Open BitCalSaul opened 6 months ago
@BitCalSaul
Okay, I'll fix that.
@BitCalSaul
You can try the latest commit. I remove the argument --interpreter
in the main script. And now, we only need to store the full commands in the config.txt and run the main script.
Thanks for your effort. I tried it but got some error. I put these commands in the txt, and for your clarification I only have two GPUs: torchrun --nproc-per-node=2 /home/jwq/Compressor/main.py epochs=2 torchrun --nproc-per-node=2 /home/jwq/Compressor/main.py epochs=1 It seems like Runit didn't recognize that each command will consume 2 gpus from the args "--npro-per-node=2", and run these two commands together, which leads to OOM problem.
@BitCalSaul
Unfortunately I don't have a multi-card machine in my hands to test at the moment.
Please make sure that the machine itself has the ability to run both commands at the same time. The logic for determining remaining GPU memory is too simple in the current version, because the pytorch program needs to run for a while before it can get stable memory. So it is recommended that you experiment independently first to see if both can be run at the same time without reporting an OOM error.
If it's determined that it can run simultaneously when used standalone, but can't schedule multiple GPUs when using RunIt
, then there's some bug that I'm not aware of.
I think these two commands for ddp cannot be run at the same time. My expectation is to run the first command for ddp first, which will use all memory from two GPUs, and with this tasked finished, the second command for ddp will start. But now it seems like Runit just run the first command on the first GPU and the second on the second GPU, which will surely lead to OOM.
@BitCalSaul
My expectation is to run the first command for ddp first, which will use all memory from two GPUs, and with this tasked finished, the second command for ddp will start.
It can be implemented by a simple shell script, and a similar demo is shown in my anothor repo:
https://github.com/lartpang/ZoomNet/blob/9c65e6ca8c5ec2f23c4ad0c0413881f78546d4f8/test.sh#L1-L22
But now it seems like Runit just run the first command on the first GPU and the second on the second GPU, which will surely lead to OOM.

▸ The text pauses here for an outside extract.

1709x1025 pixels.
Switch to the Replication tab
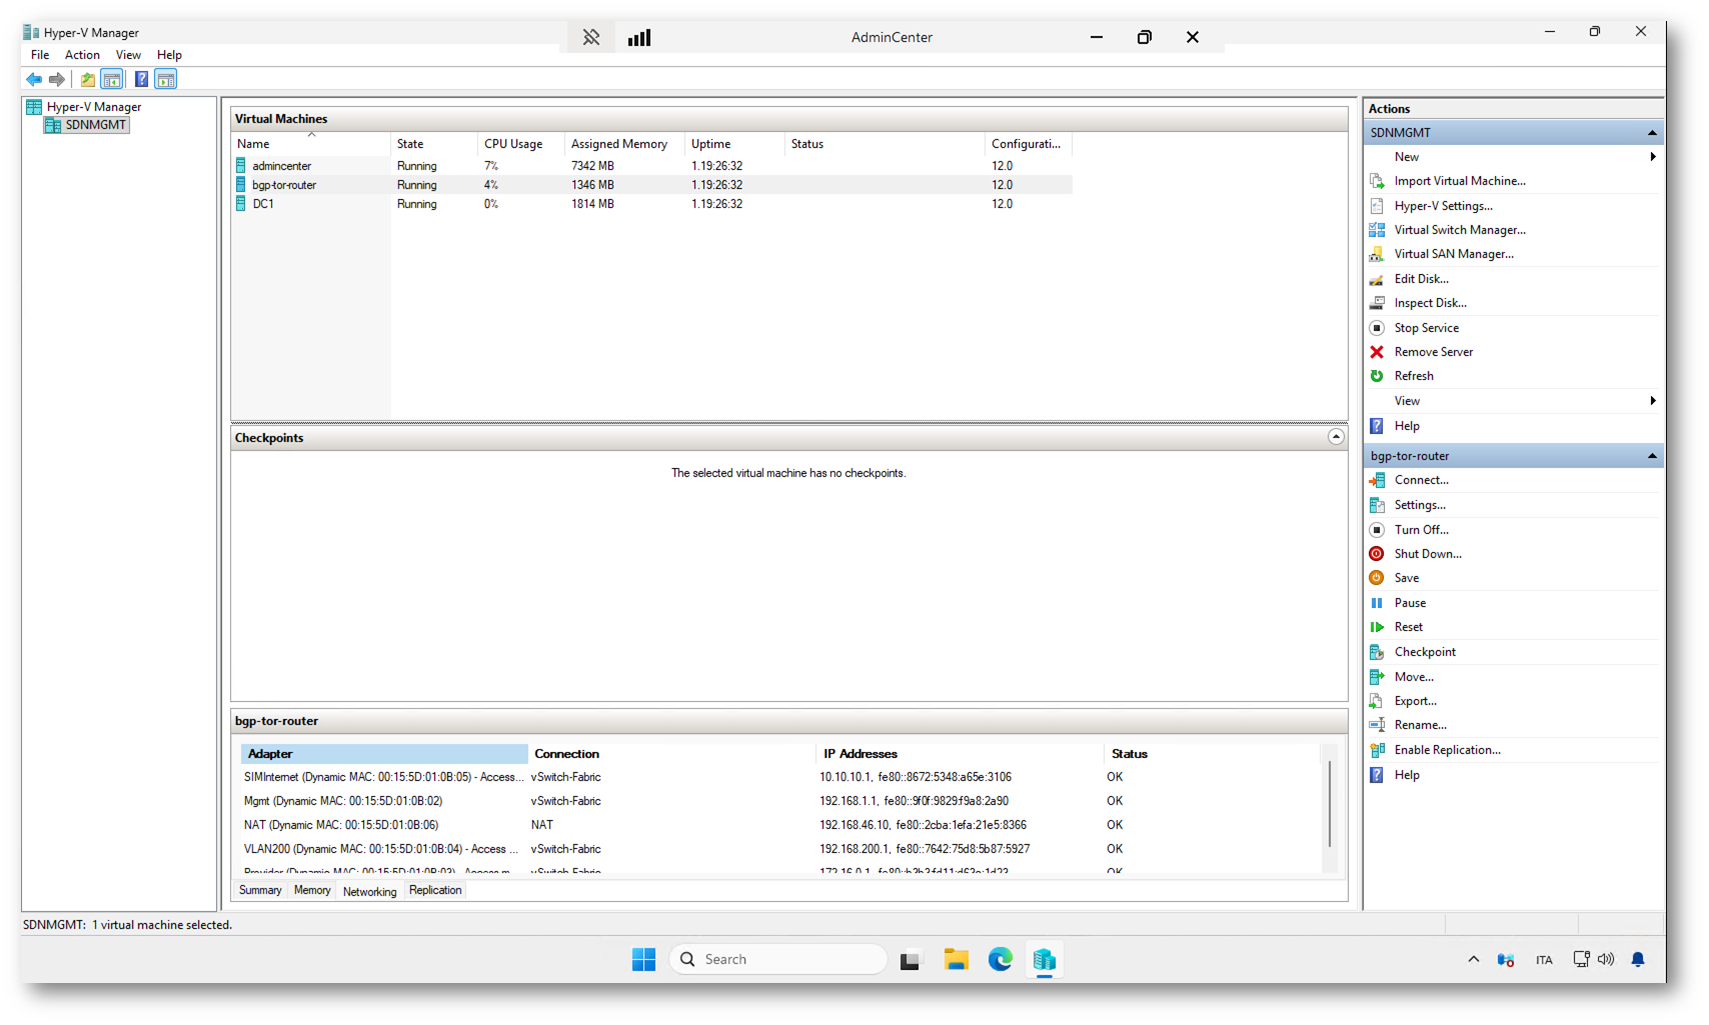click(435, 890)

This may be because two commands are running at the same time, resulting in OOM. You can try to output the actual number of GPUs used by each program.
The new commit has some issue. With this code, the two commands will run in the same GPU even I input the GPU pools as [0,1]. python /home/user/Compressor/main.py epochs=50 python /home/user/Compressor/main.py epochs=50 The reason may be that my code's default GPU is GPU 0, so these two commands will both run in this GPU.
I have to specify the GPU number and it could run properly. python /home/jwq/Compressor/main.py epochs=50 dividor_value=7000 dgroup_id=0 gpu=[0] python /home/jwq/Compressor/main.py epochs=50 dividor_value=7000 dgroup_id=1 gpu=[1]
In the previous commit, even if I don't specify the GPU number, Runit could still dynamically select a GPU for my command.
@BitCalSaul
Indeed, this is a newly introduced bug.
I seem to understand what the original problem was.
runIt
uses the environment variable to assign the actual GPUs to be used,
https://github.com/lartpang/RunIt/blob/056b1cfd5aa1cf2c4beea192868c5c02463ce6d3/run_it.py#L63
but by default only a single GPU can be used.
This leads to incompatibility with multi-card programs like torchrun
.
Perhaps there should be a more flexible way to configure this, such as specifying both the number of commands and GPUs, and perhaps emphasizing sequential numbering?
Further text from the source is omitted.